Il existe quelques exceptions. Une société de serveurs, par exemple, a créé un groupe de spécialistes techniques dont le seul travail consiste à prévenir les problèmes de leurs clients. Leurs clients ont moins de problèmes, ils ont moins d'escalades.

Mieux vaut prévenir que guérir. Demandez-leur :

  • Quel pourcentage de leur effort de soutien est consacré à la prévention des problèmes, plutôt qu'à la réaction aux incidents ? (Ce pourcentage est-il acceptable pour vous ?)
  • Lorsqu'ils proposent des changements, que suggèrent-ils pour prévenir les problèmes que ces changements pourraient causer ?
  • Lorsqu'ils règlent leur problème, comment savent-ils que c'est le seul système qui a besoin de cette réparation ?

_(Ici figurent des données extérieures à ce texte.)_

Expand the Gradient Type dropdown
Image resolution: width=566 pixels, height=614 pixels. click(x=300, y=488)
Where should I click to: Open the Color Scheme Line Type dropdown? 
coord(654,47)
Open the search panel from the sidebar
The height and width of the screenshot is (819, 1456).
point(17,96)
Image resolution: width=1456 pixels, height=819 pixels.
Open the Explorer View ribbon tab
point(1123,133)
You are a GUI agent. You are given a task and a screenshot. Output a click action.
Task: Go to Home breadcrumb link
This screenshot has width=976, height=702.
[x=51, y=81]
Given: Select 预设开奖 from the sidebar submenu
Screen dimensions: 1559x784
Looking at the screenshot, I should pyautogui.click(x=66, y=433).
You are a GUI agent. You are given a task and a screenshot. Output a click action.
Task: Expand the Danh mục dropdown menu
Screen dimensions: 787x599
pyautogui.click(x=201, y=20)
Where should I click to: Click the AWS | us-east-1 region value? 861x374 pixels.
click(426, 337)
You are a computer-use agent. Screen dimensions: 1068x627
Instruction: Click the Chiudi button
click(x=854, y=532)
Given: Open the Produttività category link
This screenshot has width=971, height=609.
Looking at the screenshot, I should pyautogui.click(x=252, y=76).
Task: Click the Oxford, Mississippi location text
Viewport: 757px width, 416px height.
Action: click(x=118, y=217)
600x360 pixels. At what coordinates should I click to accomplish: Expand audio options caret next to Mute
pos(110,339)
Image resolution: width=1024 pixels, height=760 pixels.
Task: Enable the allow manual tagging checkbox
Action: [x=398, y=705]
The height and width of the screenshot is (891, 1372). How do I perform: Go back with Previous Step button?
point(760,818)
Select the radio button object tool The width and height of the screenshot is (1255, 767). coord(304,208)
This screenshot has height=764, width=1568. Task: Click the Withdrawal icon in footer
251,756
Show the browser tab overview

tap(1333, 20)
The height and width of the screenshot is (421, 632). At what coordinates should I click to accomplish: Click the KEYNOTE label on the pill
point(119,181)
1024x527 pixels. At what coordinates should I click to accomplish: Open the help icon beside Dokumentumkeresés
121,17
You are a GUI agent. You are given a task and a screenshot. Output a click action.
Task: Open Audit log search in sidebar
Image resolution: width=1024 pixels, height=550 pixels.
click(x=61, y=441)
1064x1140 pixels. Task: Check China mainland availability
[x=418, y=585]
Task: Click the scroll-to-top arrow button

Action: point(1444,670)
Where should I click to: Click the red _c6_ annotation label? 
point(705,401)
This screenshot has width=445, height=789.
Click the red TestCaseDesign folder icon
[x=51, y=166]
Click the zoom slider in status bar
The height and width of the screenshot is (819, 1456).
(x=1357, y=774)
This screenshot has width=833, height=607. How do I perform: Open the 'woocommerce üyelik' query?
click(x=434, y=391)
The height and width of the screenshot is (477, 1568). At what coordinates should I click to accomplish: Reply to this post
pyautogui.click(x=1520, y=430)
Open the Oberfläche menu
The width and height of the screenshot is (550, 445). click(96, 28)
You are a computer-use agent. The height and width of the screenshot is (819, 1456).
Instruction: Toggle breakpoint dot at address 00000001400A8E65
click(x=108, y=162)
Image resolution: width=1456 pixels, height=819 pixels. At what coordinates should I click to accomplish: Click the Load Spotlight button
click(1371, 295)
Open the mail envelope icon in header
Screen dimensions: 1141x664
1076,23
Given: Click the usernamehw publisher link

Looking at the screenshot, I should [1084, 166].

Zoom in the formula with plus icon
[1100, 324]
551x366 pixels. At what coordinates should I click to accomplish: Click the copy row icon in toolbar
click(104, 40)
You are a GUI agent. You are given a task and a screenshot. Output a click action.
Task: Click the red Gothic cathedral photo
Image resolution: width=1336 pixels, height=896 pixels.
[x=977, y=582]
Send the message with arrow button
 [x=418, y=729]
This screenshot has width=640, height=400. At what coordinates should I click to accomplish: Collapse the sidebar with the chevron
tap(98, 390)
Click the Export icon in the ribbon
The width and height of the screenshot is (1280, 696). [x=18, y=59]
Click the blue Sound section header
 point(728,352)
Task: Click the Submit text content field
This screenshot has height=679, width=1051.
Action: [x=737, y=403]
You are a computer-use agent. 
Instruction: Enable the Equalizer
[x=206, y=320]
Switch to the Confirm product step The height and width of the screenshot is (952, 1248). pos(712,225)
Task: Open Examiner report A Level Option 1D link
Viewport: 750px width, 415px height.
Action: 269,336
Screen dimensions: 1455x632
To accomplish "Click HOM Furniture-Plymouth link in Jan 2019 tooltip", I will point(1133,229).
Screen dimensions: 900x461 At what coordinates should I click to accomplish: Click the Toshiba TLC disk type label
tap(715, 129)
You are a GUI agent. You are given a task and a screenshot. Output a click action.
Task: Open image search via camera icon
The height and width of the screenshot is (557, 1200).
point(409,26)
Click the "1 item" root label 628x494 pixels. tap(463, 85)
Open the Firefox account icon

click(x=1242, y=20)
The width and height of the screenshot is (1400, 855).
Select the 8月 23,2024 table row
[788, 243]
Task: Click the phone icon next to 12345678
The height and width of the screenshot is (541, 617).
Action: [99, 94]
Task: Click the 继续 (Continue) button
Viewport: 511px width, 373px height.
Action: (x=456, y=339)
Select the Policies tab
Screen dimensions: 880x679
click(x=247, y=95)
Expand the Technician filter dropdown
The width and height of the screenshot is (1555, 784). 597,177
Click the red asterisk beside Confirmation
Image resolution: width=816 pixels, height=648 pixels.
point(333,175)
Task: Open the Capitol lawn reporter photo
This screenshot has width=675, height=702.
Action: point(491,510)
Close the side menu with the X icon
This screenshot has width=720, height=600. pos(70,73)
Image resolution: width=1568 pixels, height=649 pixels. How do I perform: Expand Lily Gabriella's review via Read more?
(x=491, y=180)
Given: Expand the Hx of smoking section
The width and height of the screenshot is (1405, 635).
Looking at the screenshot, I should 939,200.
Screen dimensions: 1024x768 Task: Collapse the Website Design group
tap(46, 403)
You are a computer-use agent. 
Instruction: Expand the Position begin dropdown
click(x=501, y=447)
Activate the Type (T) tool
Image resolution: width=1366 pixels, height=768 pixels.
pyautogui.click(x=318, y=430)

Le support technique des fournisseurs est réputé pour être réactif. Il doit anticiper. N'ayez pas peur de les aider à le faire.

Les sept règles du support client ne résolvent pas tous les maux du support et ne sont pas non plus faciles à mettre en œuvre. Mais si nous ne nous engageons pas auprès des fournisseurs pour améliorer leurs performances, nous devons accepter les choses telles qu'elles sont, les temps d'arrêt, l'impact sur les affaires et tout le reste.

De nombreux vendeurs s'en sortent bien avec certains de ces principes. Mais peu d'entre eux réussissent par rapport à l'ensemble des sept. Ce n'est pas suffisant. Nous avons confié la vie de nos entreprises à nos fournisseurs de technologie. Nous avons accepté leurs règles de support. Plus maintenant. Nos entreprises sont trop importantes pour cela. Il est temps de changer les règles.